Anyone who is thinking about using a company to look at their DNA needs to do a little research first. And the place to start is with the company’s Privacy Policy and their Terms of Service. You need to understand that any company that is doing a lot of these tests may also be building a large database of DNA information. And any large database is a target for hackers. So not only is the privacy policy important, but so is the company’s network security. NOTE: These large databases are also of great interest to national governments.
Now you may be asking yourself why anyone would want to steel your DNA. Well, it is a biometric marker that clearly identifies you. In a recent hacking incident involving the US Office of Personnel Management, fingerprint and iris scan data was stolen on millions of government employees. The employees that had that data stored also had government issued security clearances. Once hackers gain access to this type of data, it is a fairly easy matter for them to be able to break into computer systems that use this data for access.
Since DNA is the holy grail of biometric markers, there is really no telling how it will eventually be used. And because of this, you have to assume that it is valuable to any hacker who can lay his hands on it.
But it isn’t just hackers that you have to be concerned with. You also need to be worried about government use of these databases. The government doesn’t need a search warrant to get its hands on information stored in corporate databases. In most cases, all that is required is a subpoena. That means no court supervision is required. Think about that for a minute.
If a local, state or federal law enforcement agency is trying to get their hands on your DNA, they typically need a court order to do so. Either that, or they need to go dumpster diving. But if you have had your DNA tested and stored in a corporate database, all that is needed is a subpoena. Moreover, this information is valuable to law enforcement even if you aren’t the target of an investigation. That’s because it can be used to establish familial relationships. Your DNA could provide enough evidence for a court to compel one of your family members to submit to a test. It’s actually very Orwellian.

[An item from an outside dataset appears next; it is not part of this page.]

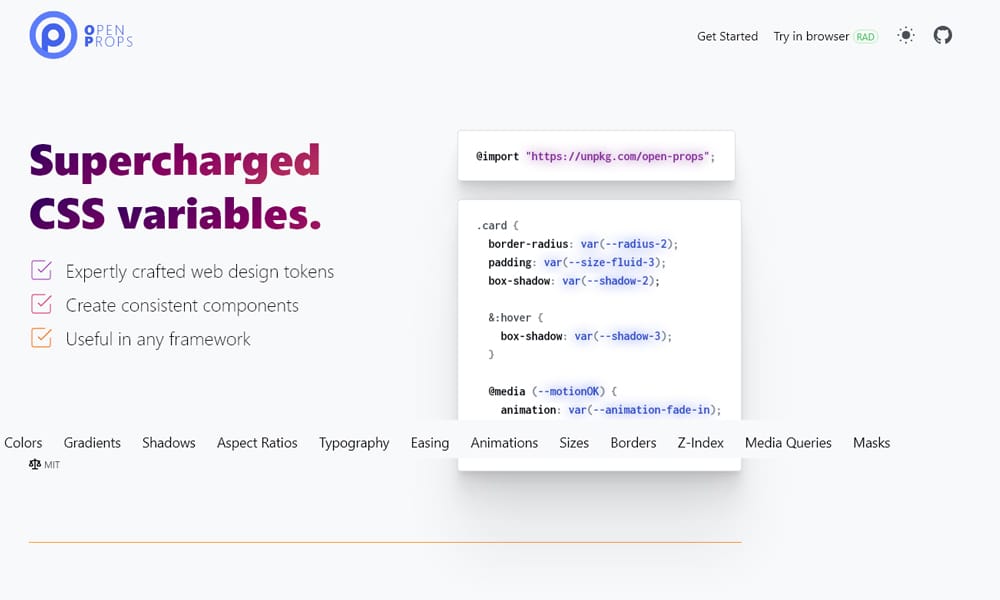Go to Aspect Ratios
Viewport: 1000px width, 600px height.
point(257,442)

Now that you understand what is at stake, time to circle back to policies of any company you are considering using for that DNA test. A quick reading of the policies of 23AndMe.com and Ancestry.com will tell you that some companies have much more consumer friendly policies than others. In the case of Ancestry, the company will allow you to destroy your test results. They say that once you do that, the test results can’t be recovered. But even here, the company’s DNA Privacy Policy states that your DNA test results may persist in the company’s systems for some time, and that if you shared your DNA information before deleting it, there may be duplicate copies.
On the other hand, 23AndMe Terms of Service say they may share your data for various reasons. One of those reasons is to comply with requests from law enforcement. And their “Biobanking Consent Document” states that they will keep your information for up to 10 years. That’s a lot of exposure.
There are a lot of reasons that people may want to look into their DNA. But most of the good reasons have to do with health and medical conditions. Doing it just because you think it would be fun to know a little more about your family history could actually be a very bad idea. Anyone considering having this type of testing done should seriously consider the potential consequences.
As a final note, I don’t have any information on the data security used by either of these companies mentioned here. It may be the best that money can buy. But it is important to note that hackers have repeatedly defeated state of the art data security deployed by some of the largest and most IT savvy companies on the planet. Because of this, I don’t believe it is in anyone’s best interest to have their biometric data stored on an internet-accessible database… with any company, for any reason.